Congressman John Bingham, the principal author of the Fourteenth Amendment, expressed the sentiment, typical of the Reconstruction Congress, that war and times of great danger to public safety justified restraints on liberty. During debates on the Civil Rights Act, Bingham made reference to the military tribunals in the South:




I would be ashamed, sir, to go to your tribune, and take upon my soul the oath prescribed by the Constitution, if I thought this Government had not the power to establish tribunals of justice within the insurrectionary districts during the time of insurrection and until the duly organized State governments were restored for the protection of life, liberty, and property, to all men alike. n57




Bingham further remarked that "in time of war, whether it be civil or foreign war, the public safety becomes the highest law; and tribunals of States and institutions of States . . . 'go by the board for the time being.'" n58 When peace was restored, however, Bingham believed "justice is to be administered under the Constitution, according to the Constitution, and within the limitation of the Constitution." n59


The framers of the Fourteenth Amendment were also well aware of the threat to national security posed by a terrorist organization. Since the end of the war, the Ku Klux Klan had conducted what can only be described as a reign of terror throughout South. n60 In response to this widespread violence, Congress enacted the Ku Klux Klan Act of 1871, which, among other things, provided for military intervention and suspension of the writ of habeas corpus. n61 As might be expected, "the most sweeping defense of federal power came from the black Congressmen, whose constituents had deluged Congress with pleas for forceful action to 'enable us to exercise the rights of citizens.'" n62 Democrats criticized the new laws as threats to individual liberty. n63 At the Attorney General's urging, President Grant proclaimed a "condition of lawlessness" and suspended the writ in October 1871 in nine counties in South Carolina. n64 Federal troops occupying  [*716]  the region made hundreds of arrests. n65 At least one state government also attempted to restrict habeas corpus against the Klan. n66 These incidents further evince a willingness on the part of the Reconstruction Congress to restrict civil liberty in order to ensure public safety, even without a formal declaration of war or even the informal existence of a state of war. In sum, the historical evidence can undoubtedly be read to support a restriction of Fourth Amendment rights during wartime, or grave threats to public safety, and a fortiori a restriction on the Fourth Amendment remedy of the exclusionary rule.
──────
** Exercise description **
Copy out the passage on Bingham and Reconstruction-era limits on liberty word for word, from start to finish.

** Data provided **
──────
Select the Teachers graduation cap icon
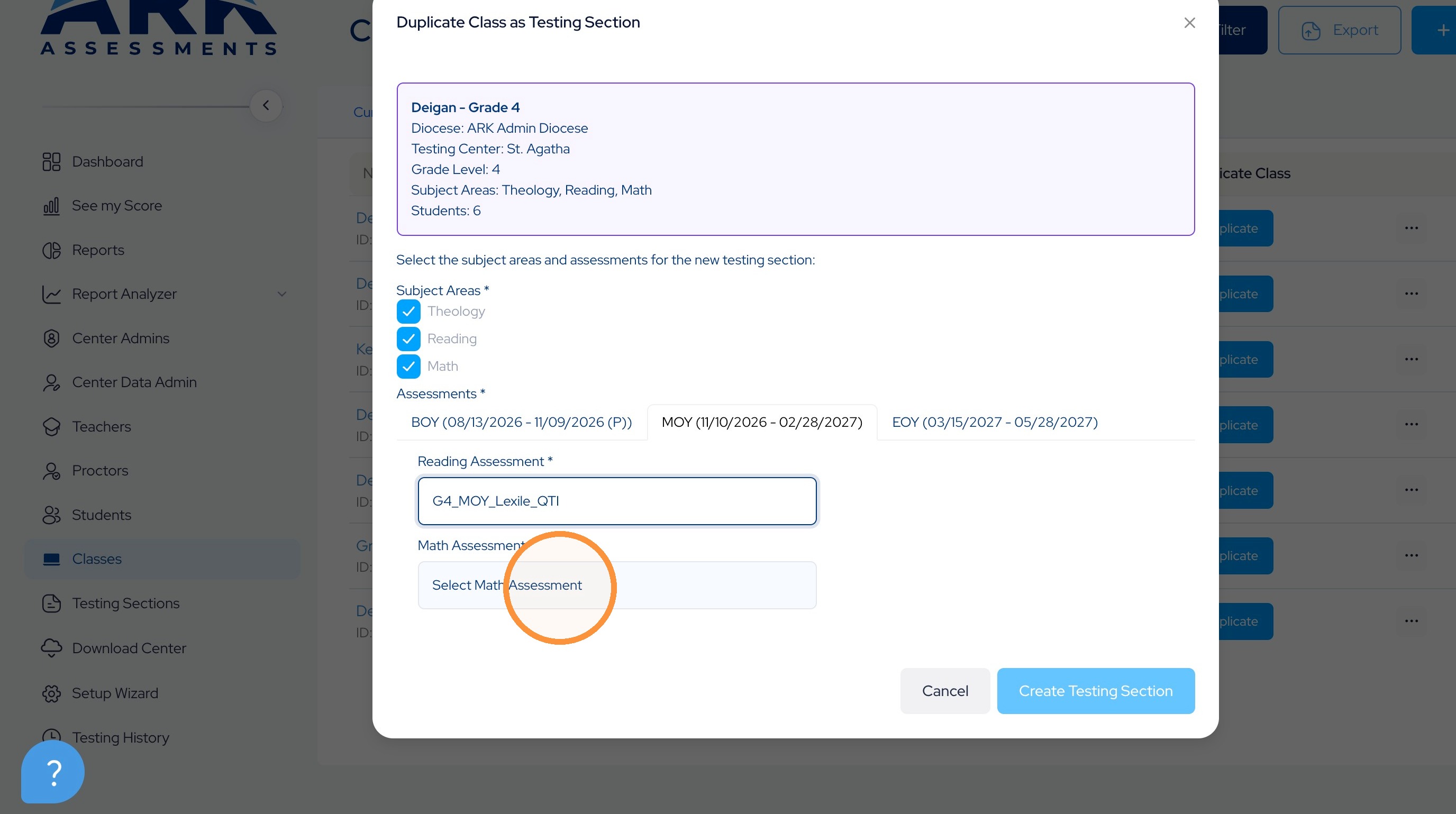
──────
** Correct output **
Congressman John Bingham, the principal author of the Fourteenth Amendment, expressed the sentiment, typical of the Reconstruction Congress, that war and times of great danger to public safety justified restraints on liberty. During debates on the Civil Rights Act, Bingham made reference to the military tribunals in the South:




I would be ashamed, sir, to go to your tribune, and take upon my soul the oath prescribed by the Constitution, if I thought this Government had not the power to establish tribunals of justice within the insurrectionary districts during the time of insurrection and until the duly organized State governments were restored for the protection of life, liberty, and property, to all men alike. n57




Bingham further remarked that "in time of war, whether it be civil or foreign war, the public safety becomes the highest law; and tribunals of States and institutions of States . . . 'go by the board for the time being.'" n58 When peace was restored, however, Bingham believed "justice is to be administered under the Constitution, according to the Constitution, and within the limitation of the Constitution." n59


The framers of the Fourteenth Amendment were also well aware of the threat to national security posed by a terrorist organization. Since the end of the war, the Ku Klux Klan had conducted what can only be described as a reign of terror throughout South. n60 In response to this widespread violence, Congress enacted the Ku Klux Klan Act of 1871, which, among other things, provided for military intervention and suspension of the writ of habeas corpus. n61 As might be expected, "the most sweeping defense of federal power came from the black Congressmen, whose constituents had deluged Congress with pleas for forceful action to 'enable us to exercise the rights of citizens.'" n62 Democrats criticized the new laws as threats to individual liberty. n63 At the Attorney General's urging, President Grant proclaimed a "condition of lawlessness" and suspended the writ in October 1871 in nine counties in South Carolina. n64 Federal troops occupying  [*716]  the region made hundreds of arrests. n65 At least one state government also attempted to restrict habeas corpus against the Klan. n66 These incidents further evince a willingness on the part of the Reconstruction Congress to restrict civil liberty in order to ensure public safety, even without a formal declaration of war or even the informal existence of a state of war. In sum, the historical evidence can undoubtedly be read to support a restriction of Fourth Amendment rights during wartime, or grave threats to public safety, and a fortiori a restriction on the Fourth Amendment remedy of the exclusionary rule.